§ **REQUIRED WORK**
Copy nothing from the entries below except the lines from the one containing "配送・送料について (583, 2296)" through the one containing "個人情報の取扱い (1052, 2276)", and copy those exactly.
# # #
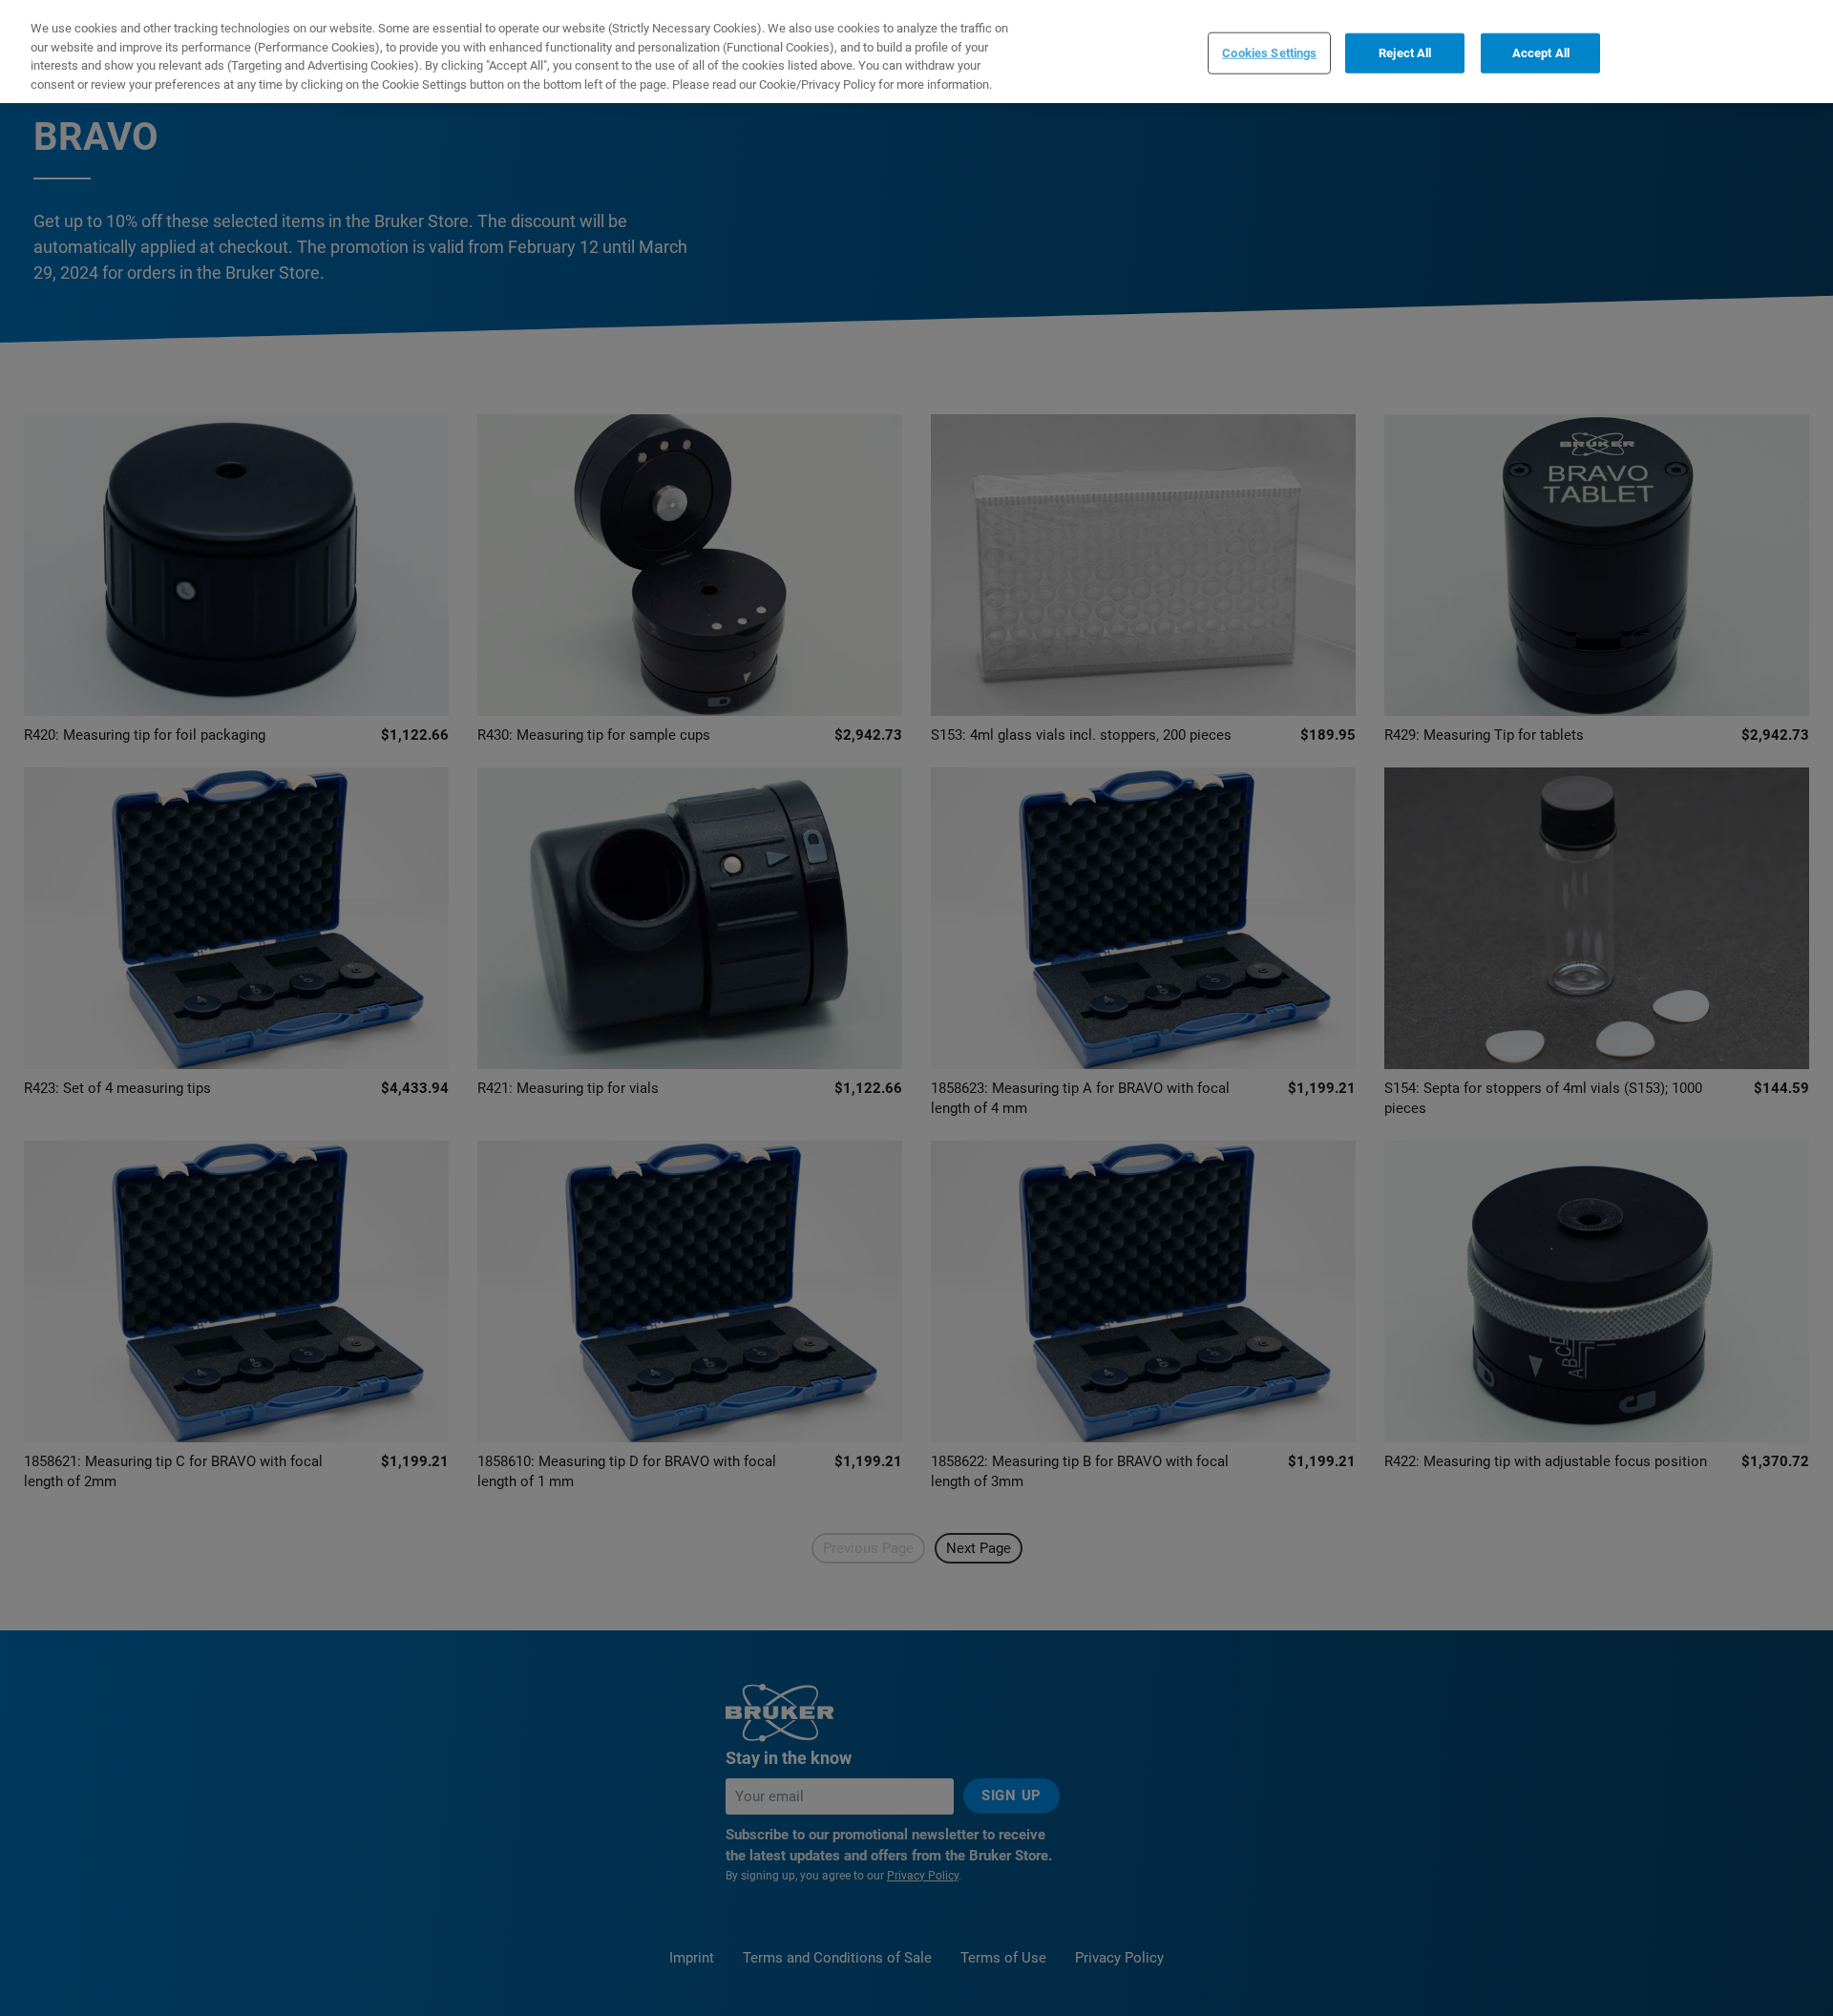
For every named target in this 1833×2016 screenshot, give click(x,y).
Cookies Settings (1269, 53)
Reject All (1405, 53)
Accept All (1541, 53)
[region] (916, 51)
# # #
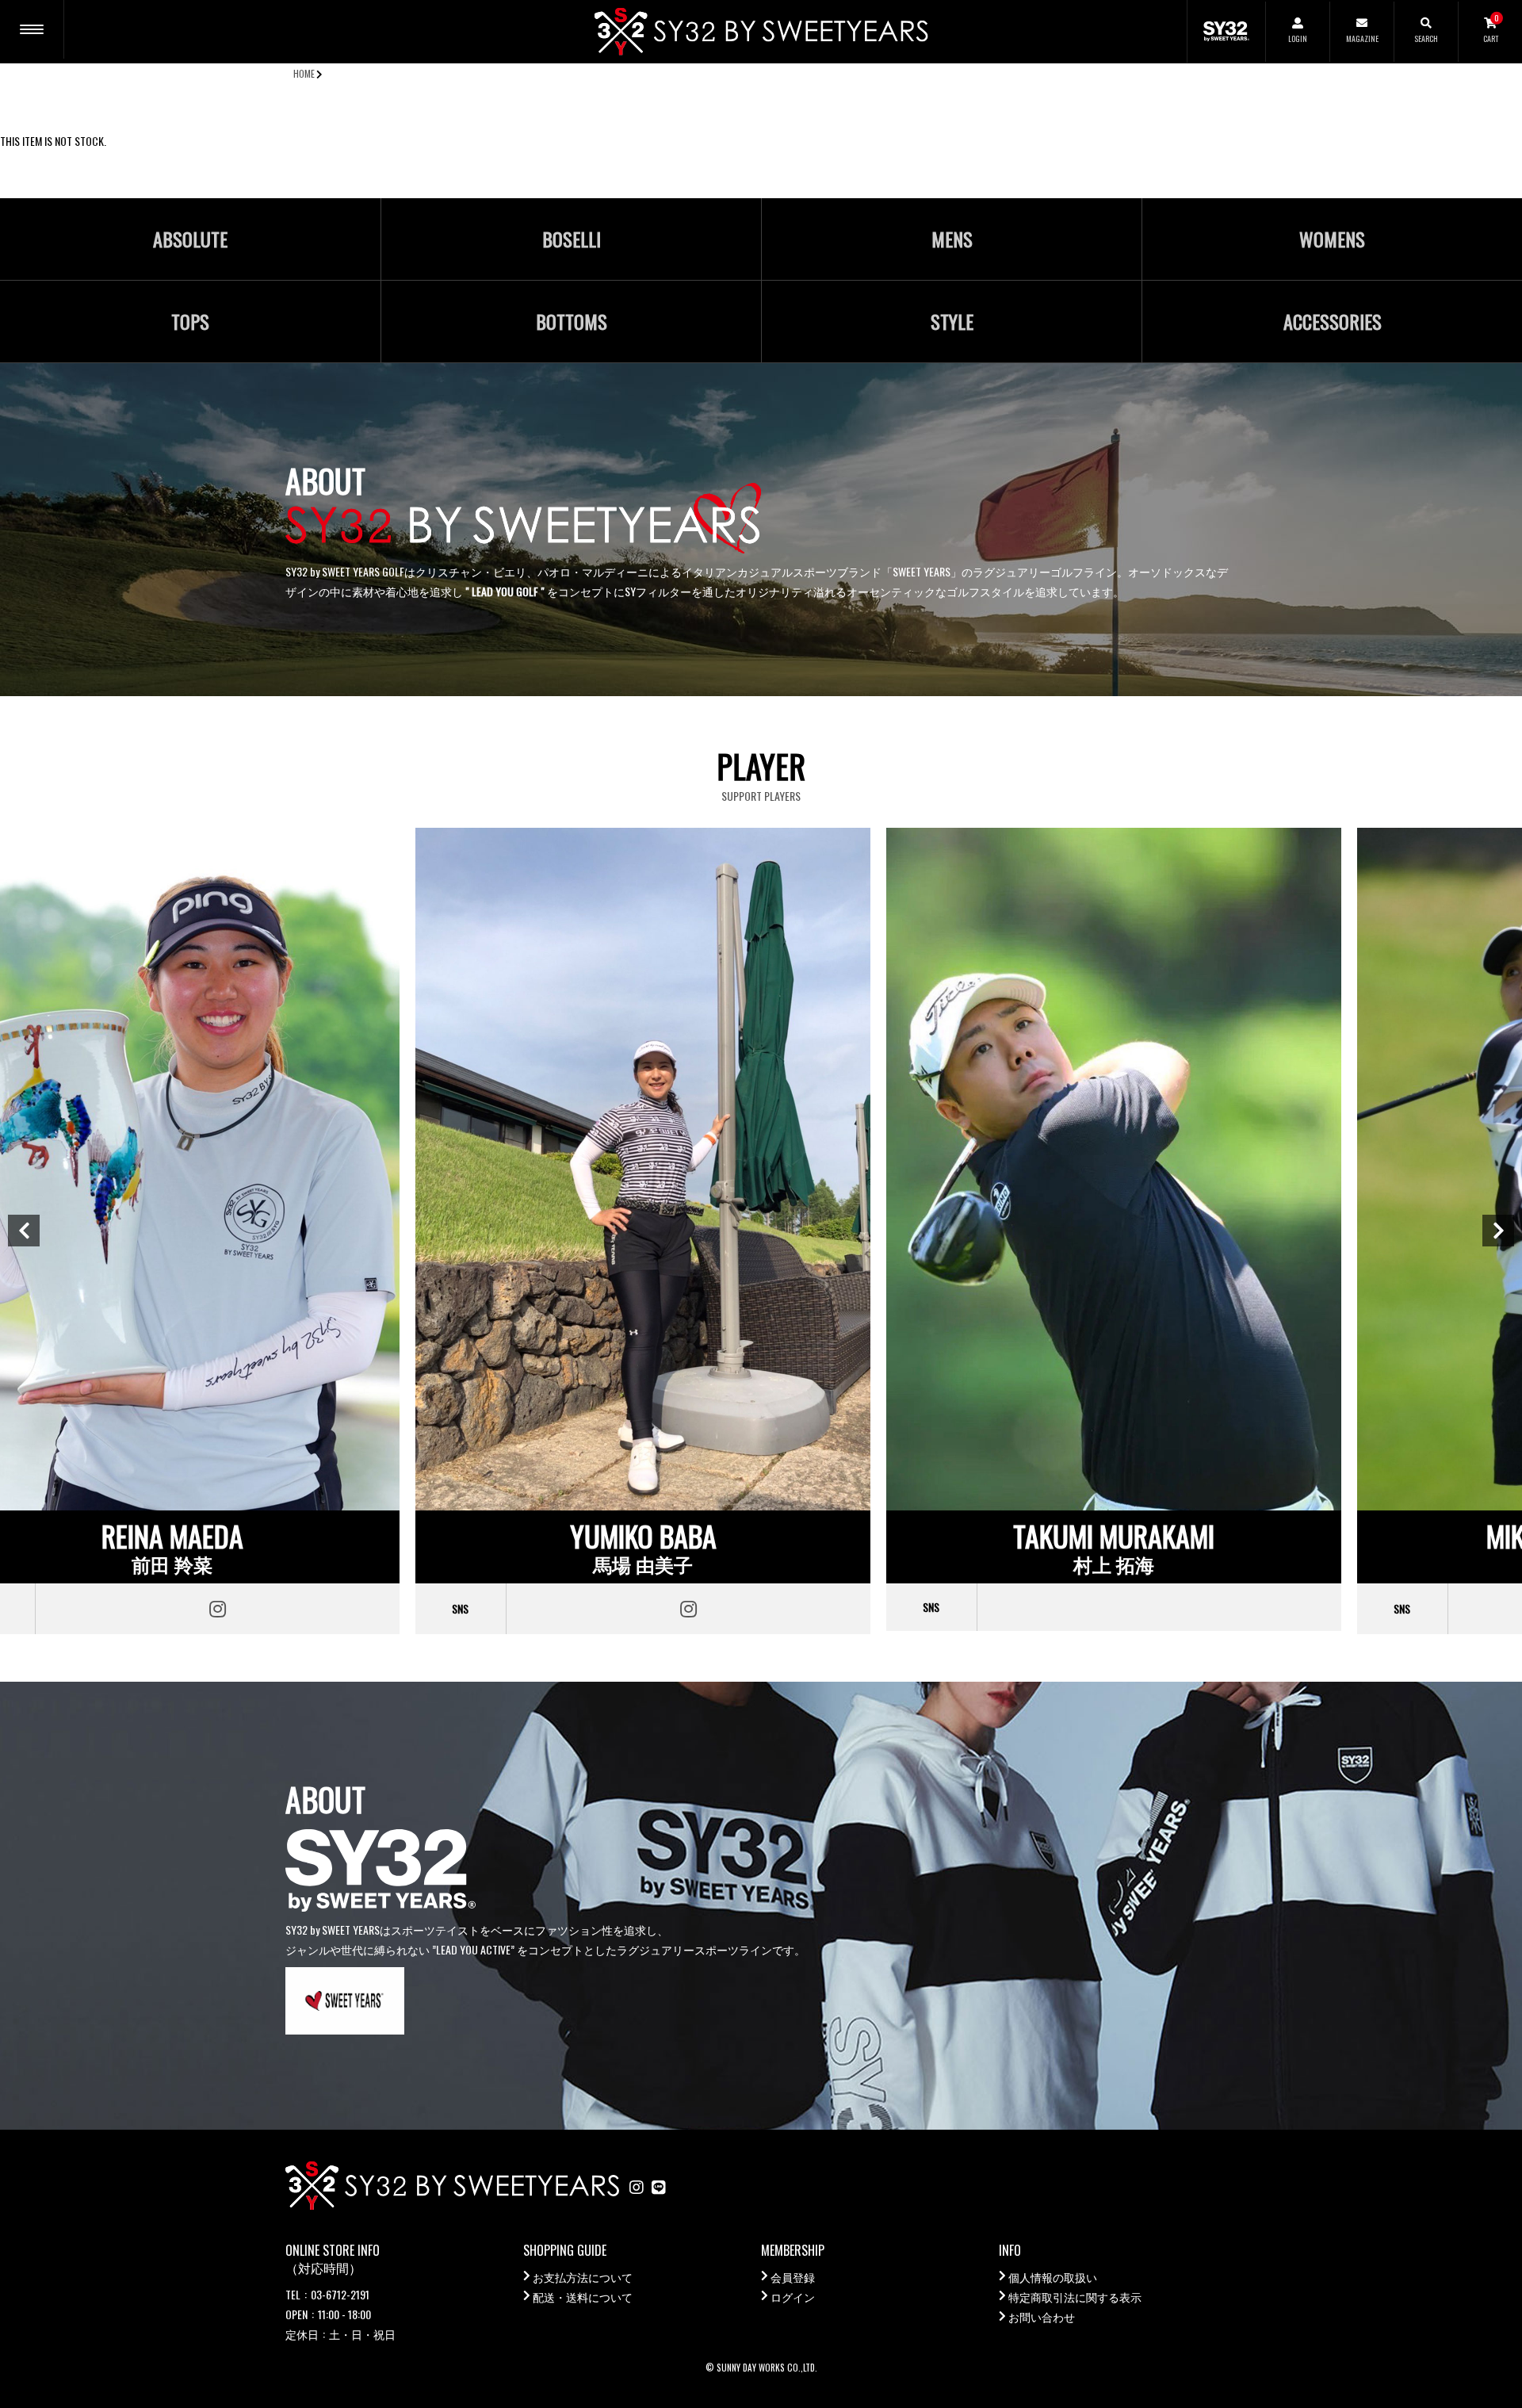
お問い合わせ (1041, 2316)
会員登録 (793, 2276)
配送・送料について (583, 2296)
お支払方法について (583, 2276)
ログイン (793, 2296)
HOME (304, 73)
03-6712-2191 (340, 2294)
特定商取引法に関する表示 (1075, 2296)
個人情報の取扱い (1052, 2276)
# # #
§ **RESPONSE BELOW**
配送・送料について (583, 2296)
お支払方法について (583, 2276)
ログイン (793, 2296)
HOME (304, 73)
03-6712-2191 (340, 2294)
特定商取引法に関する表示 (1075, 2296)
個人情報の取扱い (1052, 2276)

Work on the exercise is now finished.